Both sync and async generators are supported in ASGI mode. Only sync generators work in WSGI mode.
Caching¶
By default, dependencies are cached per request (cache=True). If the same dependency is declared in multiple parameters or nested dependencies, it is called only once:
async def get_db():
print("called") # Prints only once per request
return db
@app.router.http.get("/")
async def handler(
db1: Annotated[DB, Depends(get_db)],
db2: Annotated[DB, Depends(get_db)], # Same instance as db1
):
assert db1 is db2
Disable caching with cache=False to call the dependency fresh each time:
async def get_timestamp():
return time.time()
@app.router.http.get("/")
async def handler(
t1: Annotated[float, Depends(get_timestamp, cache=False)],
t2: Annotated[float, Depends(get_timestamp, cache=False)],
):
assert t1 != t2 # Different values
Nested Dependencies¶
Dependencies can declare their own dependencies — they are resolved recursively:
async def get_config():
return load_config()
async def get_db(config: Annotated[Config, Depends(get_config)]):
return connect(config.database_url)
async def get_user_repo(db: Annotated[DB, Depends(get_db)]):
return UserRepository(db)
@app.router.http.get("/users")
async def list_users(
repo: Annotated[UserRepository, Depends(get_user_repo)],
):
return await repo.all()
The resolution order is: get_config → get_db → get_user_repo → list_users.

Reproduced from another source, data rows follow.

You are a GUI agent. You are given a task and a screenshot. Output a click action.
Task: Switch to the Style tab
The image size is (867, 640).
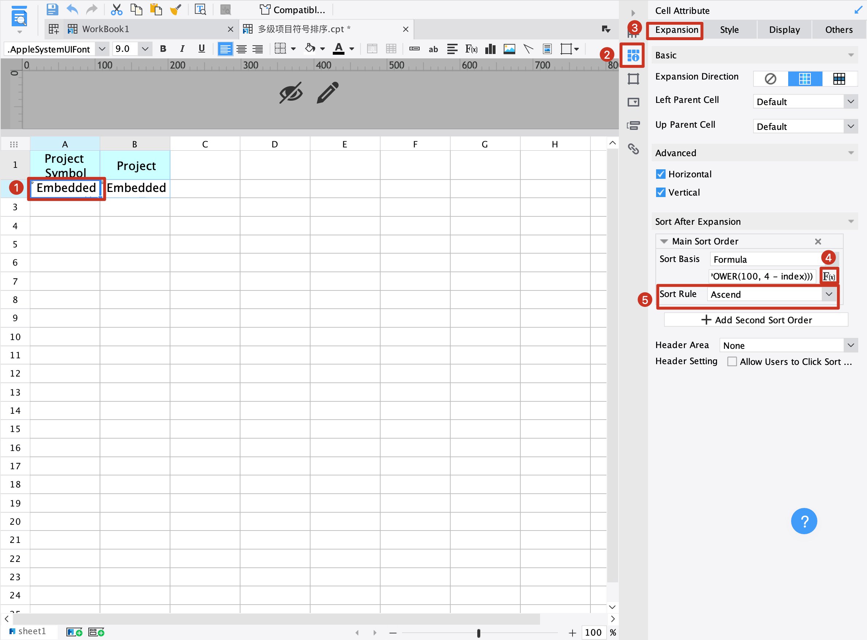[x=729, y=29]
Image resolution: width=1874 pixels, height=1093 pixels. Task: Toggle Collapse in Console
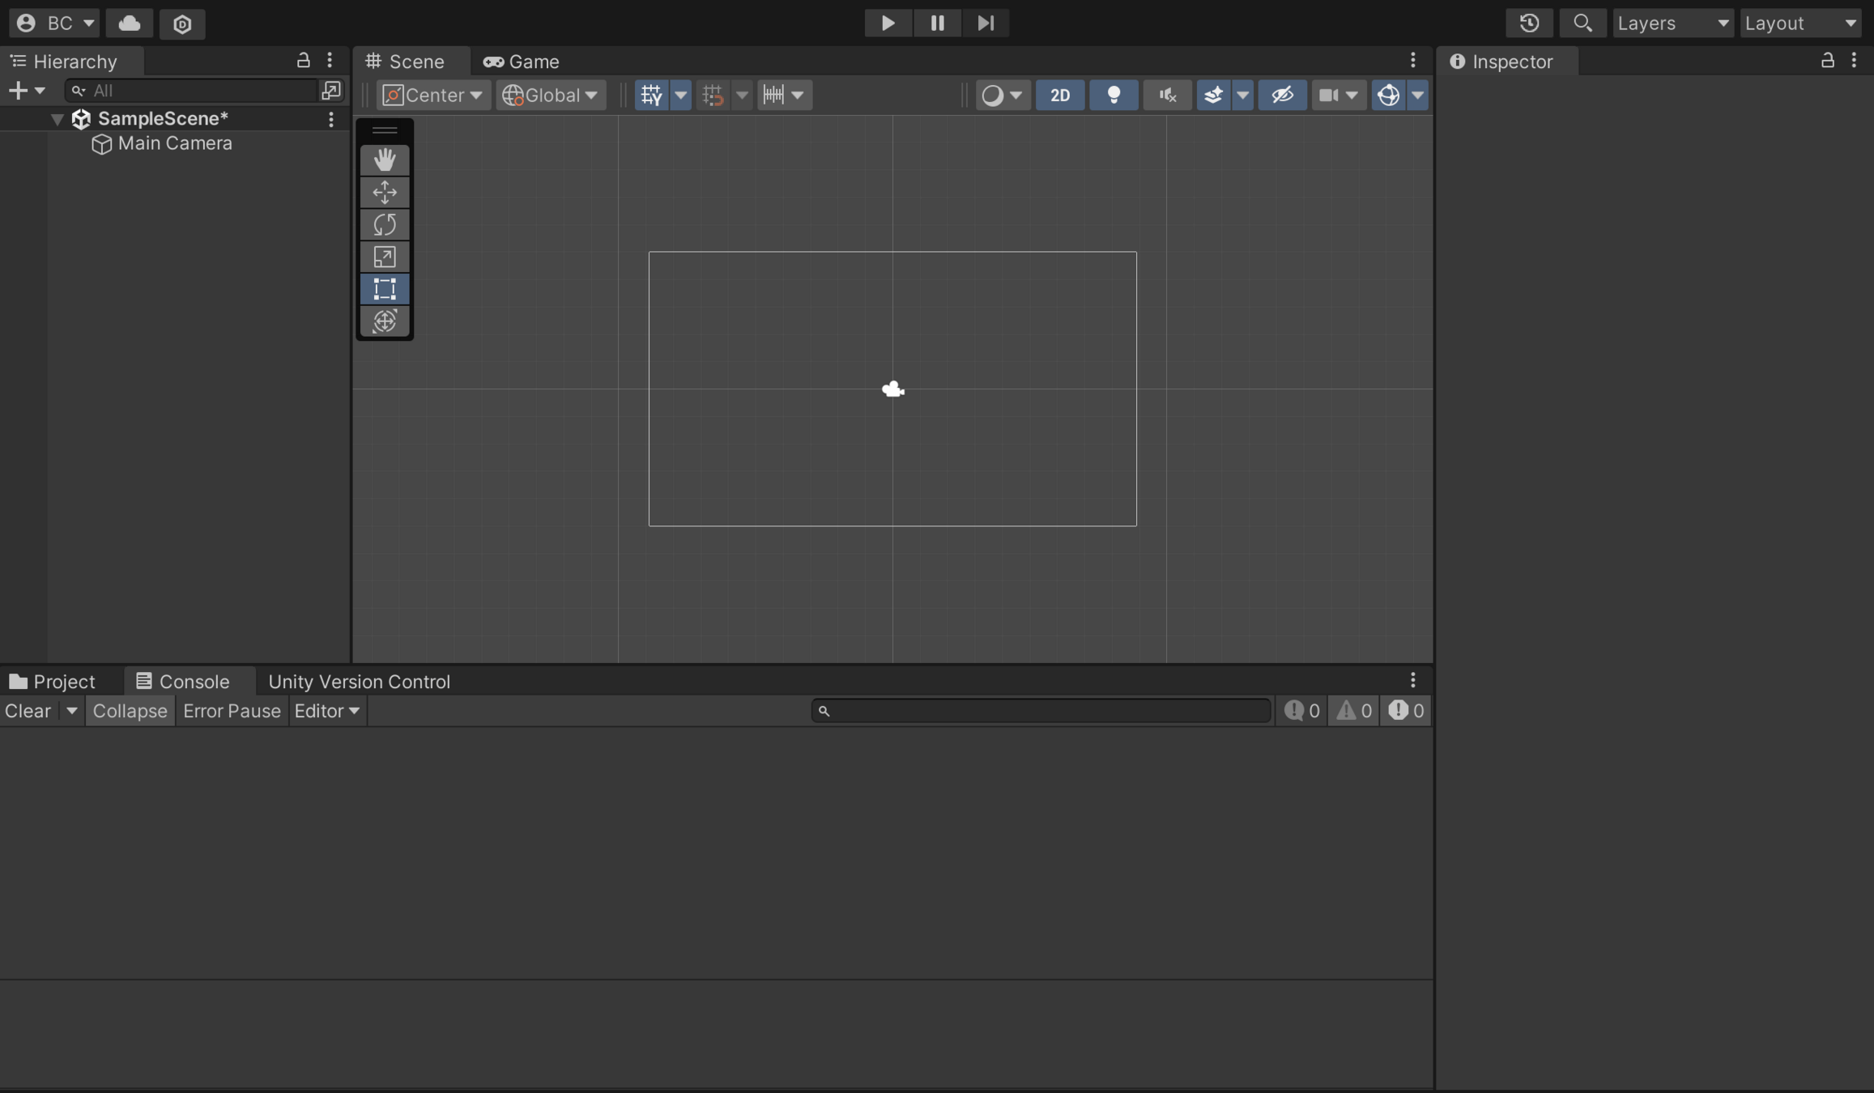130,711
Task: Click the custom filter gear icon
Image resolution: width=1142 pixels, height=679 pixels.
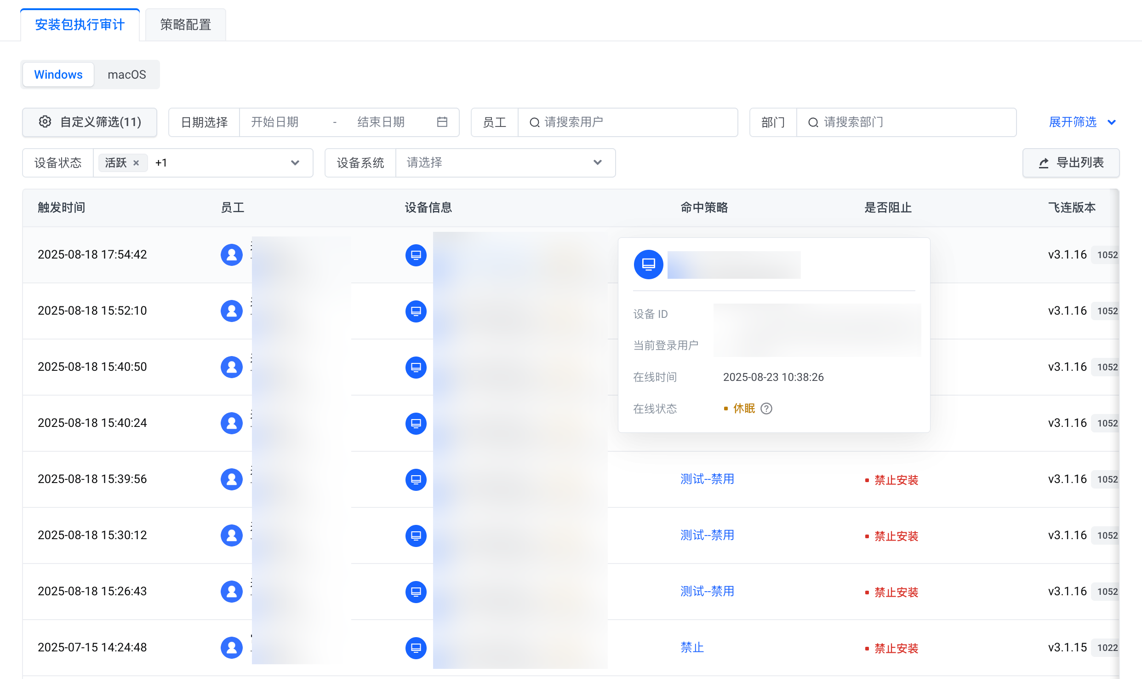Action: [x=45, y=122]
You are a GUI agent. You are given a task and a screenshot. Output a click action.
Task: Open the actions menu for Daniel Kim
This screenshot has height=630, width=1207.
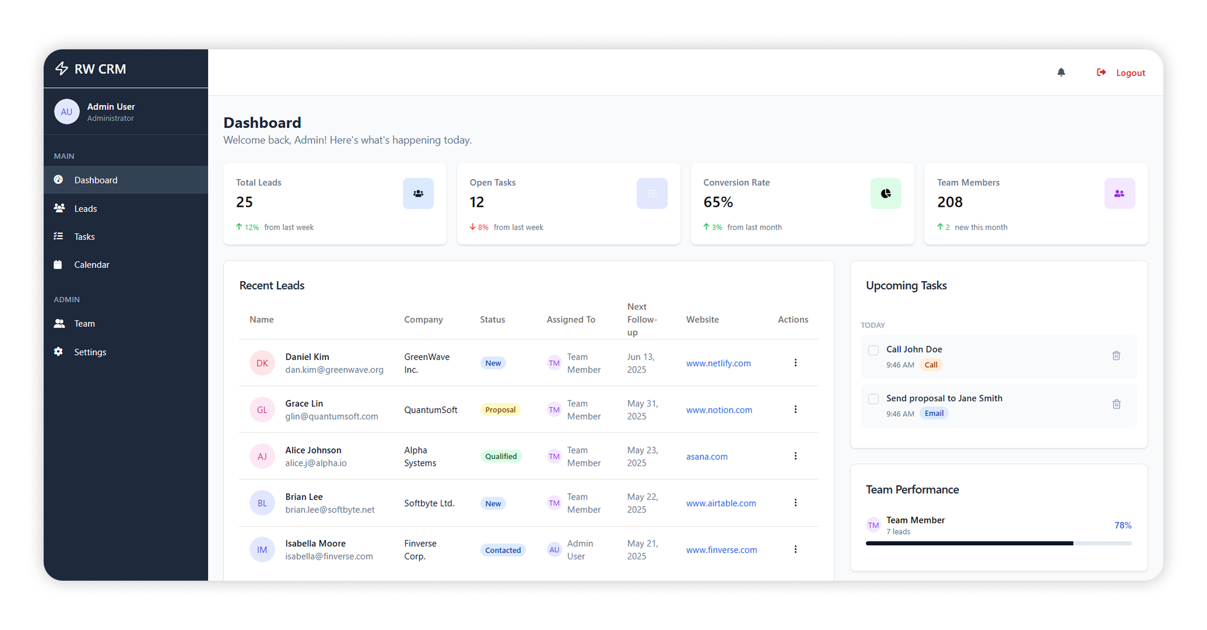(x=795, y=363)
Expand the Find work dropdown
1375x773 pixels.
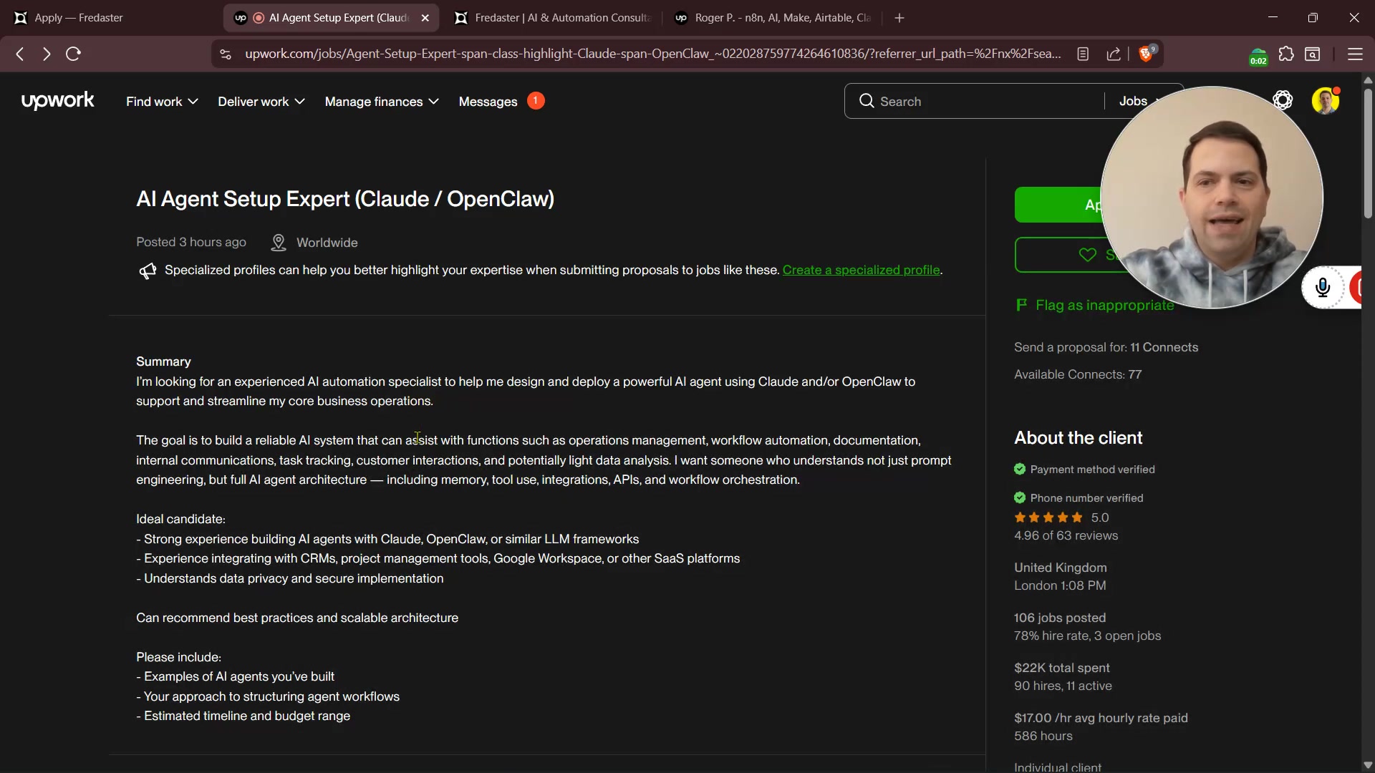(x=162, y=102)
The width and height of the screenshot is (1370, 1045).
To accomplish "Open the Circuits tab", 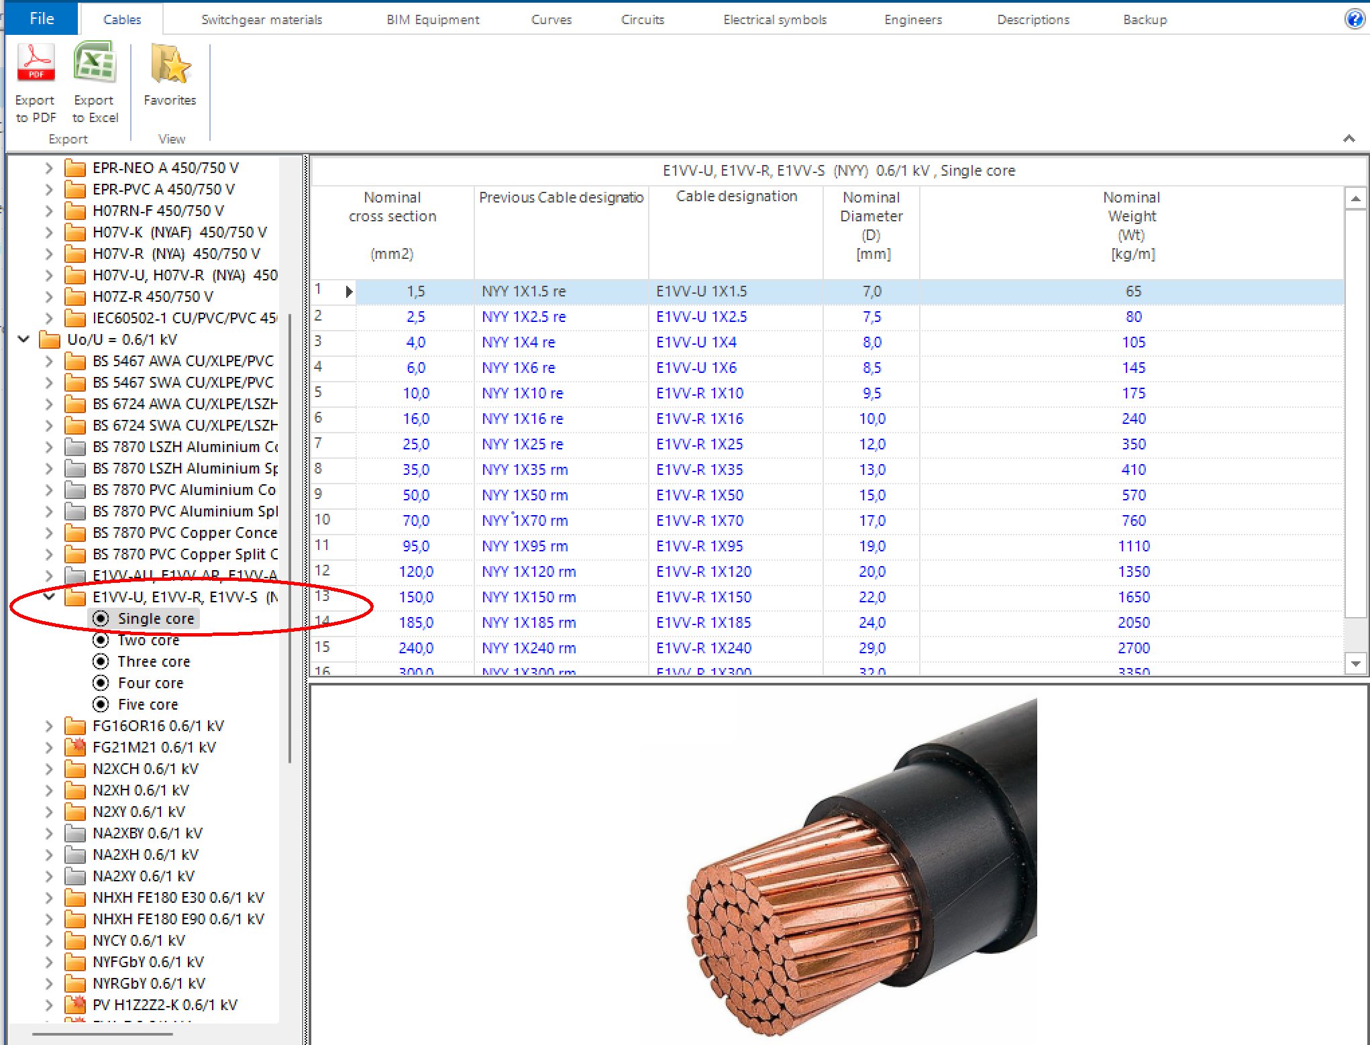I will click(x=642, y=19).
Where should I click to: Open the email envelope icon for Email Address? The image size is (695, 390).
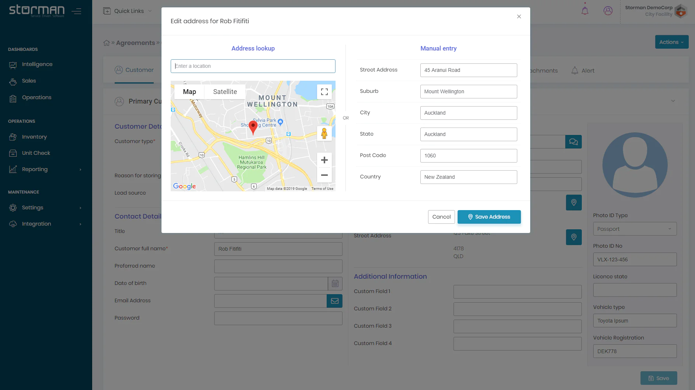point(334,301)
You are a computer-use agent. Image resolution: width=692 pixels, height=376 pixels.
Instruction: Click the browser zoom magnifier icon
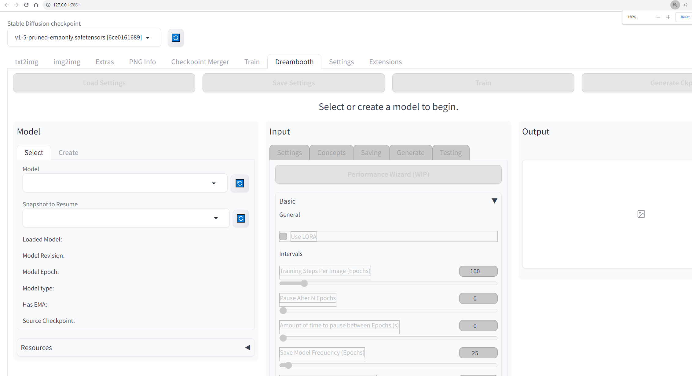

Dependencies with Parameters¶
Dependencies can use the same Annotated parameter binding as handlers:
from kui.asgi import Header
async def verify_token(
authorization: Annotated[str, Header(alias="authorization")],
):
if not authorization.startswith("Bearer "):
raise HTTPException(401)
return decode_jwt(authorization[7:])
@app.router.http.get("/me")
async def me(
user: Annotated[User, Depends(verify_token)],
):
return user
These parameters are also included in the generated OpenAPI documentation.
Dependencies in Middleware¶
Middleware wrappers can also declare Annotated parameters:
def auth_middleware(endpoint):
async def wrapper(
token: Annotated[str, Header(alias="authorization")],
):
verify(token)
return await endpoint()
return wrapper
app.router <<= HttpRoute("/admin", handler) @ auth_middleware
The middleware's parameters are extracted from the request and injected automatically. They also appear in OpenAPI documentation.
The auto_params Decorator¶
Use auto_params to enable parameter binding on functions outside of routes (e.g., utility functions):
from kui.asgi import auto_params
@auto_params
async def process(
db: Annotated[DB, Depends(get_db)],
token: Annotated[str, Header(alias="authorization")],
):
...
This is rarely needed — routes and middleware already have auto-binding enabled.